帯封「疫病、災害、戦争、宇宙人-人類を襲う未曽有の危機に対して、各国政府はどのように情報を発信してきたのか。それぞれの宣伝戦術を、豊富なビジュアルで知る。『人類はこれをもって備えよ!』」「漏れなく周知することをめざすプロパガンダ・アートの進化 1パンデミック 2自然災害 3核戦争 4宇宙人の侵略 『肝心なのは情報の質と伝え方だ…少しでもやり方を間違える…長年にわたって国民の信頼を損ねる危険性がある』『どの国にもその国独自の文化やイデオロギーがある。それは、政府が国民に伝える内容も国によって異なるということだ』」
表紙裏「自然災害や戦争に立ち向かうために、各国政府が準備したマニュアルの進化を、豊富なビジュアルで知る 20世紀に入って、各国政府は危険から身を守る方法を国民に周知することに着手した。時代とともに、印刷メディアから放送メディア、そしてインターネットへと利用媒体は変わる。と同時に、識字率に合わせた表現方法や、新たな知見の追加、国民から信頼されるための工夫、多元的な発信など、表現方法も常に進化してきた。近年は商業広告の戦略を積極的に取り入れている。さらに本書が注目するのは、各社会の体制によって、目指すべき防災・防衛の形が異なっている点だ。表現方法や優先順位といった違いが、どのように表れているのか。『パンデミック』『自然災害』『核戦争』『宇宙人の侵略』の4章に分けて、プロパガンダ・アートとしての防災・防衛資料の変遷をたどる。」
目次
はじめに
1 パンデミック
結核 スペインかぜ アジアかぜ/香港かぜ HIV/エイズ 新しいウイルス
2 自然災害
気象災害 大地が動くとき 林野火災と戦う 自然の中で生き残る
3 核戦争
核攻撃に備える シェルター 爆風と死の灰
4 宇宙人の侵略
我々は平和の使者 そこに誰かいますか? 果たして真相は?

:::::

▶ [課題]
上に掲げた、各国政府の防災・防衛資料を扱う書籍の紹介文を、最後の行の後から書き継いでください。

▶ [分析用データ]
:::::

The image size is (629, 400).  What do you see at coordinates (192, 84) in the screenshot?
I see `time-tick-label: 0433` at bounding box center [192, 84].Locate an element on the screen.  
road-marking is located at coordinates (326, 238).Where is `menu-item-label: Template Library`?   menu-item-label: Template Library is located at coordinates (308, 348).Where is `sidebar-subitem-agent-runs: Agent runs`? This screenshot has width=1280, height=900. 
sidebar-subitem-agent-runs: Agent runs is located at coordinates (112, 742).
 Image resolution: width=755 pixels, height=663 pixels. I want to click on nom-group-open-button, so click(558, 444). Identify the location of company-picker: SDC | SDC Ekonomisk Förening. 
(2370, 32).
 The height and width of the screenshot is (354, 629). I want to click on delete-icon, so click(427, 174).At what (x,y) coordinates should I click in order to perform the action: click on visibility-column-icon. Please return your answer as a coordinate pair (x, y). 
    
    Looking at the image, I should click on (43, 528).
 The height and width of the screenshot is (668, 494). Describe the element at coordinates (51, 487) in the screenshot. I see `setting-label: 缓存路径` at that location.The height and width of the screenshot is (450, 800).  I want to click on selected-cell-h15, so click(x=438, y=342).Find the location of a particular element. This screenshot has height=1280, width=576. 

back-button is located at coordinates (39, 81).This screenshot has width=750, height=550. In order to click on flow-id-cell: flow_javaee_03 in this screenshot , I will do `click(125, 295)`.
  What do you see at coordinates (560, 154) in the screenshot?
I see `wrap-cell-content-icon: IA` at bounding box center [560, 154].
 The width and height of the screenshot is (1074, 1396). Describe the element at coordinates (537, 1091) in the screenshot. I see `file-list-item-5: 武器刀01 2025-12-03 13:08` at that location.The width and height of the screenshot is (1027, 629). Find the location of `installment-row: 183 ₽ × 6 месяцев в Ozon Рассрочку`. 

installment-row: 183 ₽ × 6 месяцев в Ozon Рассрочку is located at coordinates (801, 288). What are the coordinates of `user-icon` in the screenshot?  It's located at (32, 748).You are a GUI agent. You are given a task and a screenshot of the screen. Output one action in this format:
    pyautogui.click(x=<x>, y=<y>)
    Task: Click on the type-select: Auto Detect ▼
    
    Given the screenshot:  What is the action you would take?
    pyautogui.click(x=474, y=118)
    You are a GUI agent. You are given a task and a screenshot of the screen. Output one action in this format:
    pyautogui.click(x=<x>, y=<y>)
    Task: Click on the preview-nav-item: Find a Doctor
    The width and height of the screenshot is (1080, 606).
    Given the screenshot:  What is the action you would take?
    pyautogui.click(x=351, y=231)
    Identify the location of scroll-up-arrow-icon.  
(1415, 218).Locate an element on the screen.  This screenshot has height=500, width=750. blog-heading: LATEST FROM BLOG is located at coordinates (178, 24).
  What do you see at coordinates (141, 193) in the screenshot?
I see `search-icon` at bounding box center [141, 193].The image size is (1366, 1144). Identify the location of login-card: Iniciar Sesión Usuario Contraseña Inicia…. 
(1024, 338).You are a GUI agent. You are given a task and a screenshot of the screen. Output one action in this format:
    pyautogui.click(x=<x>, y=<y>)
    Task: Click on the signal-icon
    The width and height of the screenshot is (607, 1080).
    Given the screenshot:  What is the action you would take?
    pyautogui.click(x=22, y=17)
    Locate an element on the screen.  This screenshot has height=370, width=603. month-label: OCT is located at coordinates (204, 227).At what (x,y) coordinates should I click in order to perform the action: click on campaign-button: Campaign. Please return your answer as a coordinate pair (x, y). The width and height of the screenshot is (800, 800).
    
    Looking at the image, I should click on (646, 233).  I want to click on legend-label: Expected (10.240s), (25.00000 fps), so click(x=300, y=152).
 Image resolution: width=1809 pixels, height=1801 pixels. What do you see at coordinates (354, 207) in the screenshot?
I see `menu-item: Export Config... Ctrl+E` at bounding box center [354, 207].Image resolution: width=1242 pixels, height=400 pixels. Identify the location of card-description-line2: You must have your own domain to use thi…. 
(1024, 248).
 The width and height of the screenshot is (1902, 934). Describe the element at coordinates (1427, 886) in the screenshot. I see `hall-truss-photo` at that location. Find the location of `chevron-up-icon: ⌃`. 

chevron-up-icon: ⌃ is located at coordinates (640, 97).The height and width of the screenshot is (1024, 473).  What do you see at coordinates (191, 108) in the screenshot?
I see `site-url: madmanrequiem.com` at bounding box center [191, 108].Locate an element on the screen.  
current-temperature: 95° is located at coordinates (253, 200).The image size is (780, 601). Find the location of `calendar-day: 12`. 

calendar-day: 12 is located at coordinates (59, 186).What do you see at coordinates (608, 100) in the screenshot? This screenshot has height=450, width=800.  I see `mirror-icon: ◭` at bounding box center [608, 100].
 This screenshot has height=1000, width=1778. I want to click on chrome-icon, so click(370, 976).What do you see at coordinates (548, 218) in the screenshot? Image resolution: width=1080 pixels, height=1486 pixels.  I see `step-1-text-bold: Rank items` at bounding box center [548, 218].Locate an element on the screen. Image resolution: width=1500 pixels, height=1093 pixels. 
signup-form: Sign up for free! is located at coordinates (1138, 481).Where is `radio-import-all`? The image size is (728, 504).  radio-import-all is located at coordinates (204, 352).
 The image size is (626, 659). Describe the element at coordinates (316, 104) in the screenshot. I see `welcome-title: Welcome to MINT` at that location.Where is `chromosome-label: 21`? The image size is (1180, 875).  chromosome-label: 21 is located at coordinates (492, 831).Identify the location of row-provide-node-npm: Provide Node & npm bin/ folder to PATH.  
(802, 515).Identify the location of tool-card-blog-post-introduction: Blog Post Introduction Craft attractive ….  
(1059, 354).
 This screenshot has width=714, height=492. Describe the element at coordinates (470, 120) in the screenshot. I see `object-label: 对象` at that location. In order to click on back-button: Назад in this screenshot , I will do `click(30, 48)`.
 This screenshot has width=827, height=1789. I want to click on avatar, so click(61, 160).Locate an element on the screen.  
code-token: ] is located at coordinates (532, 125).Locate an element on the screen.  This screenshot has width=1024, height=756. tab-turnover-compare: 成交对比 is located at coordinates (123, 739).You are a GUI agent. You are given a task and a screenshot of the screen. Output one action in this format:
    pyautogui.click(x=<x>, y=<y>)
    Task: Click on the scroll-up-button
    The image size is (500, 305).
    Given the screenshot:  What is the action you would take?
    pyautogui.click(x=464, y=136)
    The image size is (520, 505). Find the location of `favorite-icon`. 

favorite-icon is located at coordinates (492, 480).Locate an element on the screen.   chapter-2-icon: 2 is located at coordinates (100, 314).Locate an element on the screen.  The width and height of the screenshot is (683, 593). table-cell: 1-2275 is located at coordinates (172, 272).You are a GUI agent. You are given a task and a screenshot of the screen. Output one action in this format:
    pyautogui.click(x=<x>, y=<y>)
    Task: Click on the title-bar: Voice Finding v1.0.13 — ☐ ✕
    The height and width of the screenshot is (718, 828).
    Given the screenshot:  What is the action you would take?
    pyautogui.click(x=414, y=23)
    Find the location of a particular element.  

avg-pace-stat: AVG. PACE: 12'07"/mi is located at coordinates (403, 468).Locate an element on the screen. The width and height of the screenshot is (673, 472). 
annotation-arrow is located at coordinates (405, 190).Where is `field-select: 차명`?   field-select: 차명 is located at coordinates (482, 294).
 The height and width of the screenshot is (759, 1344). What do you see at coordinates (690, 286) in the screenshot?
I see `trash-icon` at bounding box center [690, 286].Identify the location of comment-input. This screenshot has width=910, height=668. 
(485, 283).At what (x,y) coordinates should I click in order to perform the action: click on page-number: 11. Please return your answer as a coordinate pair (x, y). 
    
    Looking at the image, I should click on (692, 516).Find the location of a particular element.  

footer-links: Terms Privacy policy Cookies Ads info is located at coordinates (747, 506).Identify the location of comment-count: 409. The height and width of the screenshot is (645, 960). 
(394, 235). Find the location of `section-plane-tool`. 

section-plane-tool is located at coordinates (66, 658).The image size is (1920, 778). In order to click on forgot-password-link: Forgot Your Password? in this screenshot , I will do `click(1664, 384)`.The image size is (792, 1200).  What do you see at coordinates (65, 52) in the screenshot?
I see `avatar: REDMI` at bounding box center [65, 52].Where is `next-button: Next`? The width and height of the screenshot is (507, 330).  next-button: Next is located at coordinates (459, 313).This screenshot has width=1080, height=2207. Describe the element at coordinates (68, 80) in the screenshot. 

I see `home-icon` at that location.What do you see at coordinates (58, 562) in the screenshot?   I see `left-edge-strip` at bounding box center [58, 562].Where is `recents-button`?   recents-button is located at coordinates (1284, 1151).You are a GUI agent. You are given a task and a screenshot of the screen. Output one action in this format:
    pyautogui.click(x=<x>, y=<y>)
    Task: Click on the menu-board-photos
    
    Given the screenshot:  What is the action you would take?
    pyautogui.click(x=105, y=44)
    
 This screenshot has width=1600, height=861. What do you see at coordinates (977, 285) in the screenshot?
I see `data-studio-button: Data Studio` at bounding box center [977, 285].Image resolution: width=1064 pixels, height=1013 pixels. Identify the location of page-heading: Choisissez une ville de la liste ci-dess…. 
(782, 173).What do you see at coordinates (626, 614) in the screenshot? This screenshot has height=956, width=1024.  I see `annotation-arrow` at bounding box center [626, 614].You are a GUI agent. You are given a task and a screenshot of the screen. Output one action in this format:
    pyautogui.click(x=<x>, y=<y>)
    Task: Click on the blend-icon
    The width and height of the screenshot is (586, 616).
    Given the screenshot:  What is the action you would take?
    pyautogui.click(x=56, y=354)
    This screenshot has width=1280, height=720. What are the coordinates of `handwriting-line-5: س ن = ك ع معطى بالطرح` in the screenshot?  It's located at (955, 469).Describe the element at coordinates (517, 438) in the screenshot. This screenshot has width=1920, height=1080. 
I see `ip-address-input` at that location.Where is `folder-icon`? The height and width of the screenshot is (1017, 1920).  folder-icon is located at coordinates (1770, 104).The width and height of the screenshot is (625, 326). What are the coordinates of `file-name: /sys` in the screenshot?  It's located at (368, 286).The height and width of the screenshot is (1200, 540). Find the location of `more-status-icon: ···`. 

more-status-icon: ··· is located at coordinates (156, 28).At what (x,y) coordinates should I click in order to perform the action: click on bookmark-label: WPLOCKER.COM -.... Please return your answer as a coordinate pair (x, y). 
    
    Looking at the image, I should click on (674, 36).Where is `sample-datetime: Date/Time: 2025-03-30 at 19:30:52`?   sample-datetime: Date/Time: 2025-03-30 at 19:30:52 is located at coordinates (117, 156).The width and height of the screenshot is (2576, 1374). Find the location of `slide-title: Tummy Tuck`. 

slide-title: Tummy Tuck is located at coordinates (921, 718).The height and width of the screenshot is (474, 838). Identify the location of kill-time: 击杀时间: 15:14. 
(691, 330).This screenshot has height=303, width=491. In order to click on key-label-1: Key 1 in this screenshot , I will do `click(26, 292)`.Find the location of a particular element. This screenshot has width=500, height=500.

:::::

▶ [回答]
英国防空圏内における未確認空中現象(UAP)国防相(2000年、英国)
本当にUFOが存在するような写真が掲載されている。やはりUFOは実在する?
著者タラス・ヤング
歴史および文化について、いっぷう変わっていて、世に知られていなかったり、忘れ去られているようなことを研究している。2019年に刊行された著書『英国の核戦争』(未邦訳)は、核攻撃に備えて英国政府が作成した広報資料のビジュアルヒストリーとして高い評価を得た。「BBCヒストリー」などの歴史や文化を扱う雑誌、ウエルカム・コレクションのウェブなどに寄稿している。
西欧各国やアジア(日本や中国、インド)で1から4についてビジュアル中心に紹介しているので、簡略に書き著わすことは困難。だが、眺めているだけでも面白い本だと思う。
「核攻撃に備える」の項で各国が「かがんで隠れろ」を教えているというのには驚いた。広島・長崎の角盤投下後の惨状を訴える必要があると思う。核攻撃には備えることはできない。したがって核の根絶を訴える必要がある。防毒マスクの付け方マニュアルも同様だと思う。